= Text segment =
--- Begin ---

A fund manager who buys and sells stocks connects with the in-house dealer, who in turn, contacts an empaneled broker to punch in trades. A direct link with the stock exchange, however, has added benefits and brings about more transparency.

May 30, 2022 / 06:35 AM IST
Representative image.

Representative image.

The last few days have been abuzz with news of Axis Mutual Fund and the alleged front-running case. While no irregularity should go unpunished, we must strive to also improve the systems to reduce the chances of repeat of such incidences. It is in this regard that the incident must also be seen from another perspective.

One news report said the following: “Sources said the dealer/ fund manager punched in trades on behalf of the MF at values that were way higher than the market and received kickbacks from brokers.”

If the above is true, the respective fund manager / dealer must be punished, but at the same time, the involved brokers also must be caught and penalised in the same manner. Both parties are equally guilty.

Having said that, some key questions that probably have not been considered so far are: “Why are stock brokers needed by institutional investors like mutual funds that are highly regulated? Why can’t they be given direct access to the stock exchanges and allowed to trade without any involvement of a broker?”

The role of stock brokers


In the earlier days, we had open-outcry based trading system, where brokers’ men would gather and the transactions would take place. The brokers also acted as moneylenders, funding the positions of their clients (known as margin funding). To facilitate the functioning of the stock markets and also as a risk management system, the brokers were critical. In order to add value to their clients, brokerages also provide valuable research reports.

However, times have changed and we have moved to a different era. Mutual funds are large regulated entities. They do not need funding from brokers, as these investors do not invest borrowed funds. MFs are required to undertake delivery-based transactions. In such a case, risk management is already taken care of.

Now comes the value addition in the form of research reports that the broking houses provide. While large fund houses have in-house research capabilities, they can also afford to buy research reports from independent agencies. The availability of research reports cannot justify the need for stock brokers.

The last and a very important role that the brokers serve is related to the settlement of trades. In case of mutual funds, this function is undertaken by regulated custodians, who can directly settle the trades with the clearing house or clearing corporation.

So, why do mutual funds need the services of brokers?

Direct market access

The mutual fund houses may be provided direct market access (DMA) i.e., they be allowed to trade directly through the stock exchange platform. The trades may then be settled between the custodian and the clearing house / corporation. (Note: While DMA is currently available for mutual funds, it is still through a stock broker. It is ironical that it is still called DMA).

--- End ---

= Written request 1 =
Check each statement against the article on mutual funds and stock brokers. Answer yes or no, and quote the exact words that decide it.
(a) Mutual funds must make delivery-based transactions.
(b) Stock brokers settle the trades of mutual funds.
(c) Direct market access for mutual funds now works without any stock broker.
= Written request 2 =
Write what comes next in the article on mutual funds and stock brokers, starting after its last sentence.
You won't need the material that comes after this.

= Provided material =
--- Begin ---

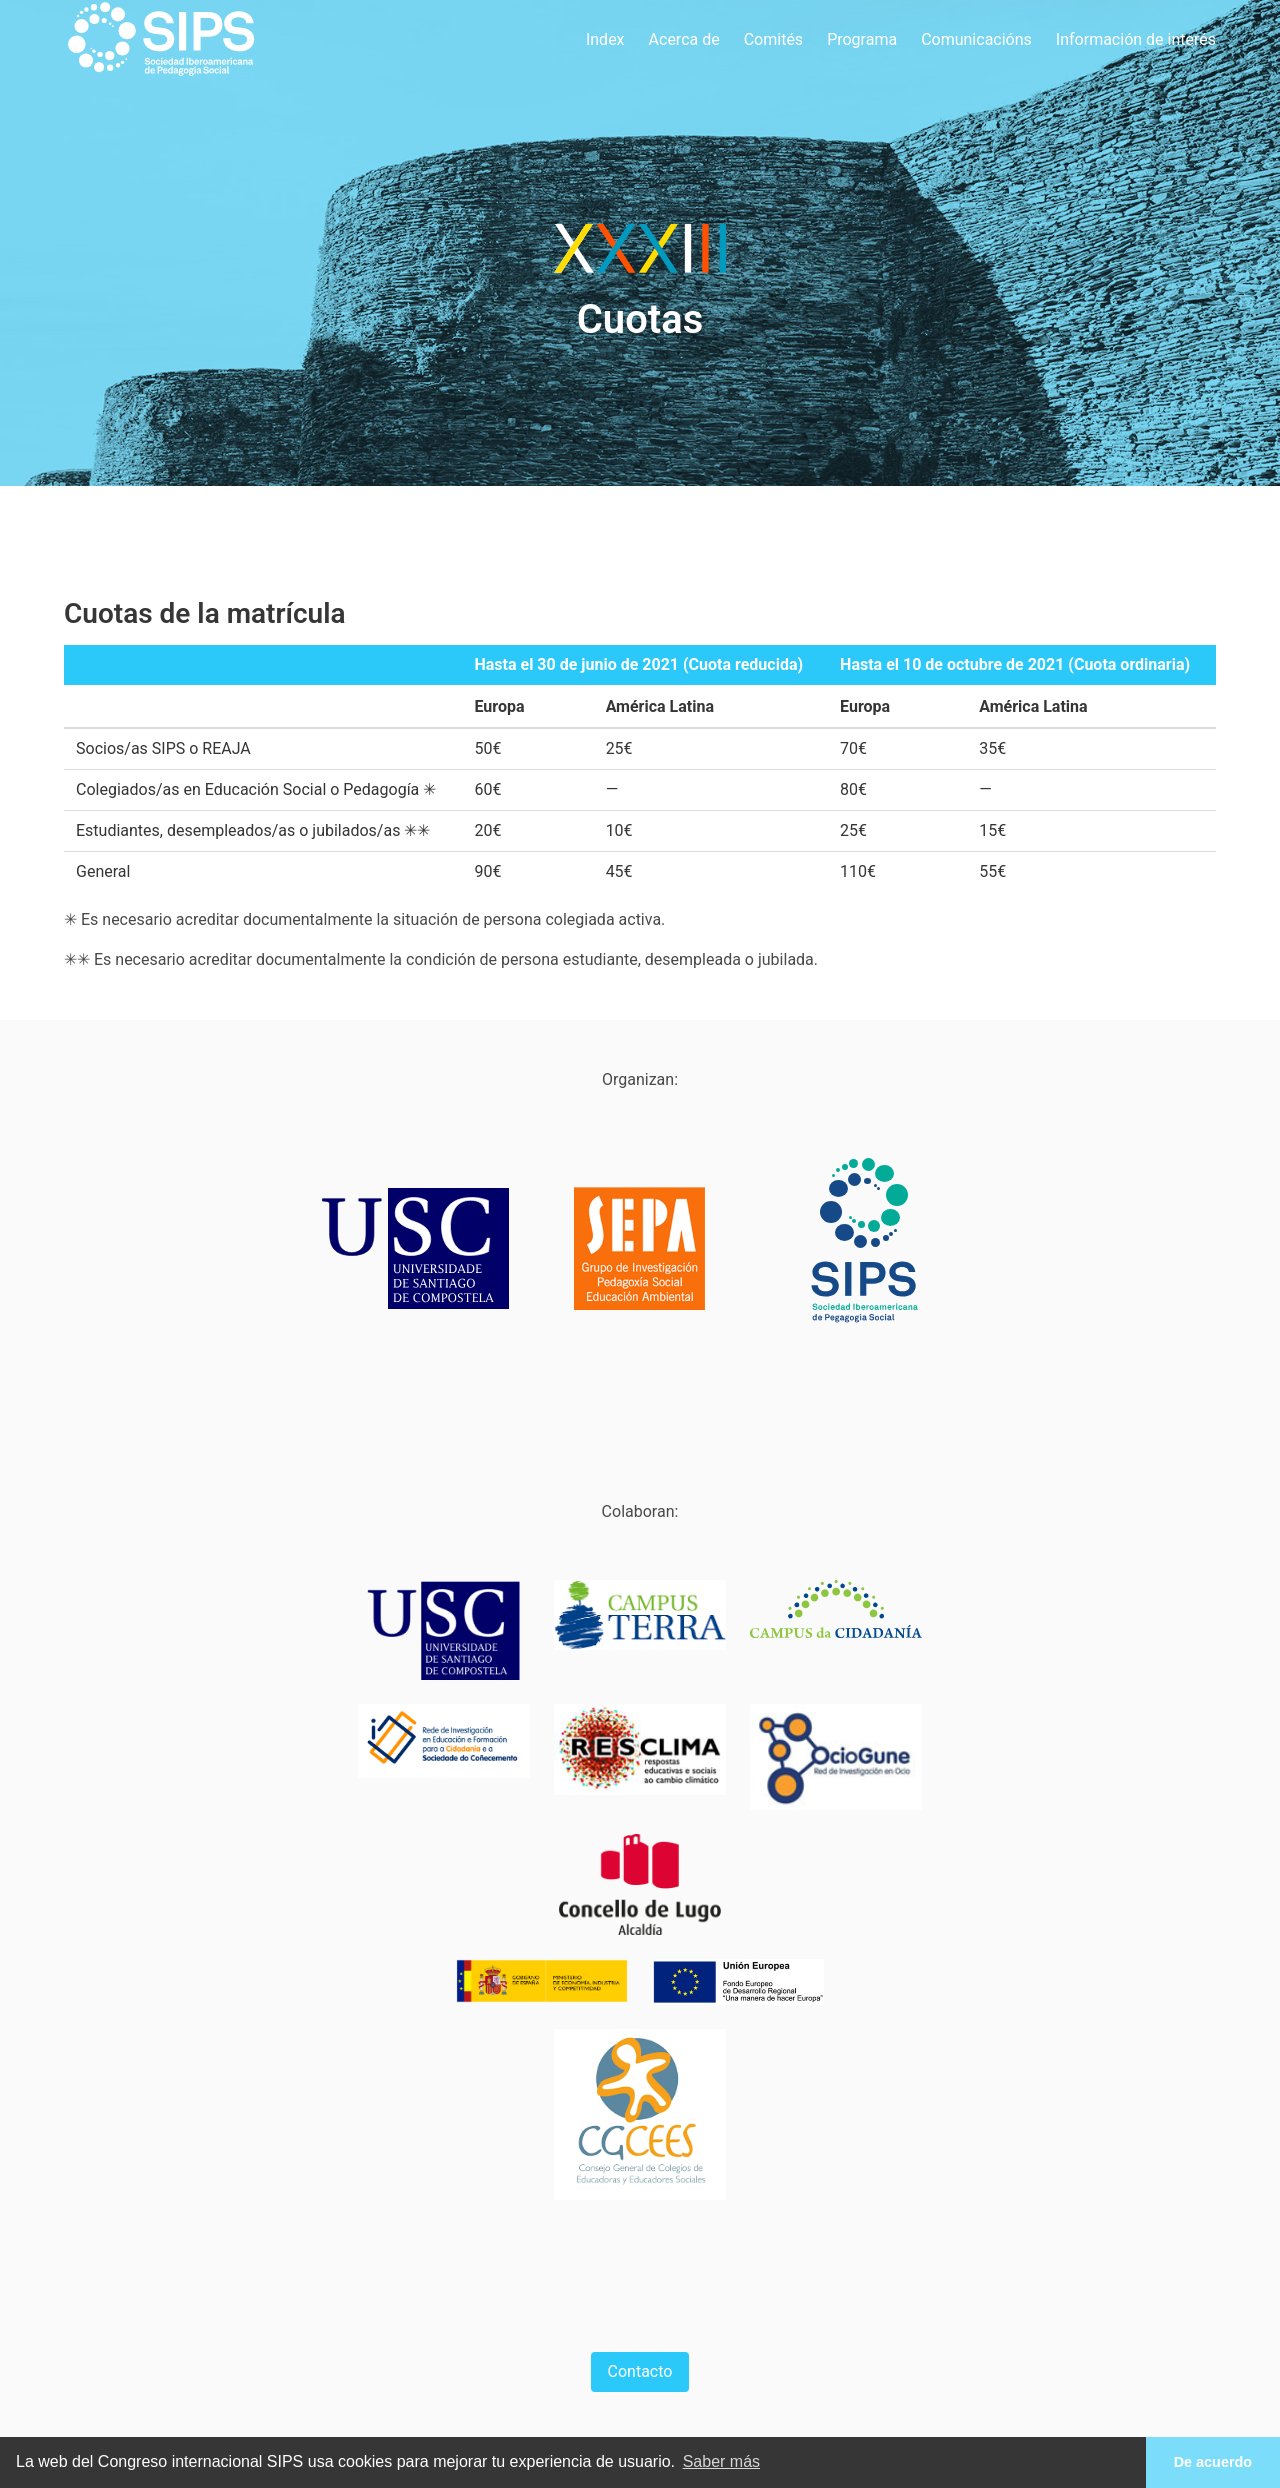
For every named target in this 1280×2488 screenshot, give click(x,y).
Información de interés (1136, 39)
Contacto (640, 2371)
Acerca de (684, 39)
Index (605, 39)
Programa (862, 39)
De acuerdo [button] (1213, 2462)
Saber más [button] (721, 2461)
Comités (773, 39)
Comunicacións (976, 39)
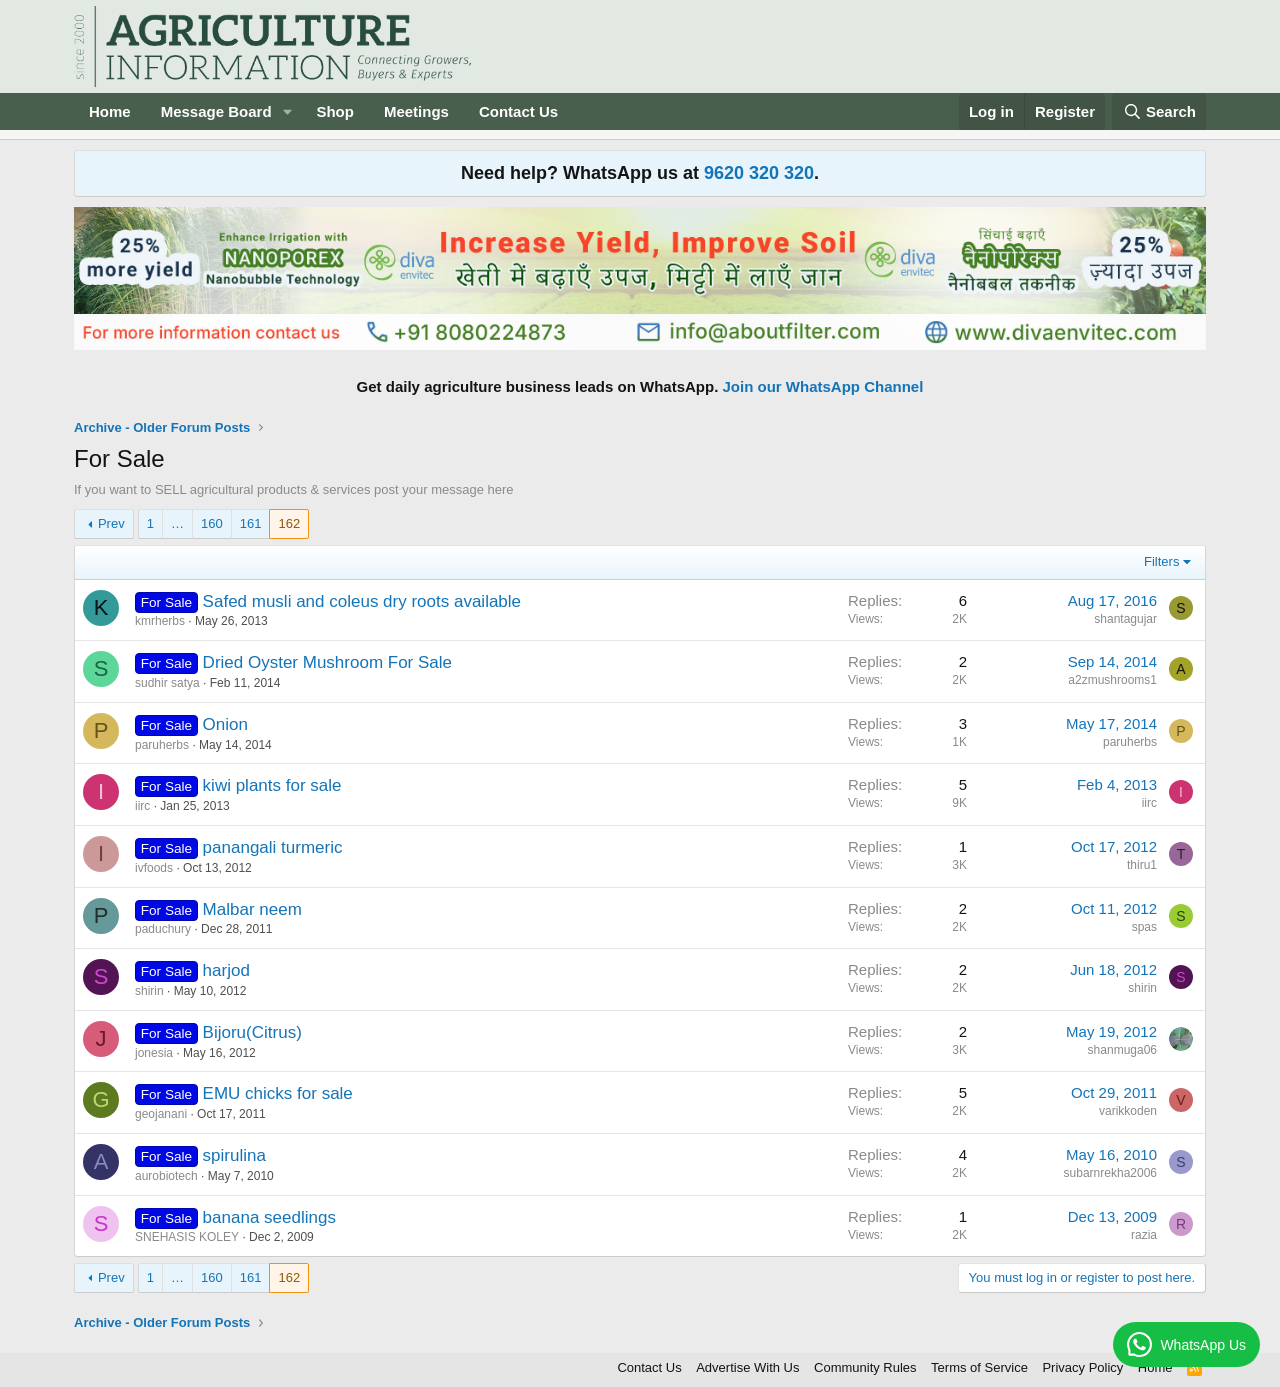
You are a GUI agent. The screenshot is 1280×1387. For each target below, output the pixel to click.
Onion (225, 724)
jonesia (154, 1053)
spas (1144, 927)
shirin (149, 991)
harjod (226, 970)
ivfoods (154, 868)
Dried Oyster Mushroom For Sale (327, 662)
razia (1144, 1235)
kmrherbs (160, 621)
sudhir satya (167, 683)
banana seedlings (269, 1217)
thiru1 (1142, 865)
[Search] (1159, 111)
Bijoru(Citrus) (252, 1032)
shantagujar (1125, 619)
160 (212, 523)
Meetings (416, 111)
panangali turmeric (273, 847)
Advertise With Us (747, 1367)
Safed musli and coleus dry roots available (362, 601)
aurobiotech (166, 1176)
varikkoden (1128, 1111)
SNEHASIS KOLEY (187, 1237)
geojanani (161, 1114)
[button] (287, 111)
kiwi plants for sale (272, 785)
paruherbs (162, 745)
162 (289, 523)
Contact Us (518, 111)
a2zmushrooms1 (1112, 680)
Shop (335, 111)
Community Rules (865, 1367)
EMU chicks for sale (278, 1093)
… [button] (177, 523)
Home (110, 111)
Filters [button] (1161, 561)
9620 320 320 (759, 173)
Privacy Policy (1082, 1367)
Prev (111, 523)
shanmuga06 (1122, 1050)
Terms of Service (979, 1367)
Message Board (216, 111)
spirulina (234, 1155)
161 (251, 523)
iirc (142, 806)
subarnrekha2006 (1110, 1173)
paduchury (163, 929)
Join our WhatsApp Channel (823, 386)
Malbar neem (252, 909)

--- End ---

= Written response 1 =
(a) Yes: "MFs are required to undertake delivery-based transactions."
(b) No: "In case of mutual funds, this function is undertaken by regulated custodians, who can directly settle the trades with the clearing house or clearing corporation."
(c) No: "While DMA is currently available for mutual funds, it is still through a stock broker."

= Written response 2 =
Allowing the mutual fund houses to transact directly with the stock exchanges would ensure:

• Anonymity of the investor: While the investor identity is not revealed at the stock exchange level, the brokers know on whose behalf they have put the transaction. So, there is no anonymity there.
• No incentive for bribing: If brokers are not involved, they do not have the incentive to bribe or a mechanism to conduct trades at artificial prices is not easily available.
• Easy to catch the wrong doers: With the fund houses directly dealing with the stock exchanges, finding the trail would become that much easier.

• Plugging of potential leakage of information: This reduces the potential leakage of information about the trades carried out by the fund house as there is one less link in the chain.

An additional benefit of this may come in the form of reduced transaction costs, making mutual fund investments cheaper. Currently, mutual funds can pay a maximum of 12 bps (the actual brokerage charges payable could be lower) on their transactions in the cash segment of the market. If the scheme turnover is 100 percent (this is just an example and actual turnover ratios would differ), the scheme would incur a minimum of 24 bps on the AUM (turnover ratio is calculated by taking the lower of buy or sell transactions). This could be a huge saving for the fund investors.

Providing liquidity in illiquid stocks

It is also argued that the stock brokers provide liquidity in illiquid stocks allowing a fund to offload the position at low impact costs. While there is logic in this argument, can there be an alternative to making it compulsory for mutual funds to use the services of a stock broker? Well, a lot has been discussed about creating a market-making structure, which exists in many securities markets across the world. Such a structure may have its own flaws, but it needs to be re-evaluated in light of this note.

Disclaimer: This note is not prepared to suggest that brokerage houses are in the wrong, but it is about asking several questions regarding the risks and rewards of the current arrangement.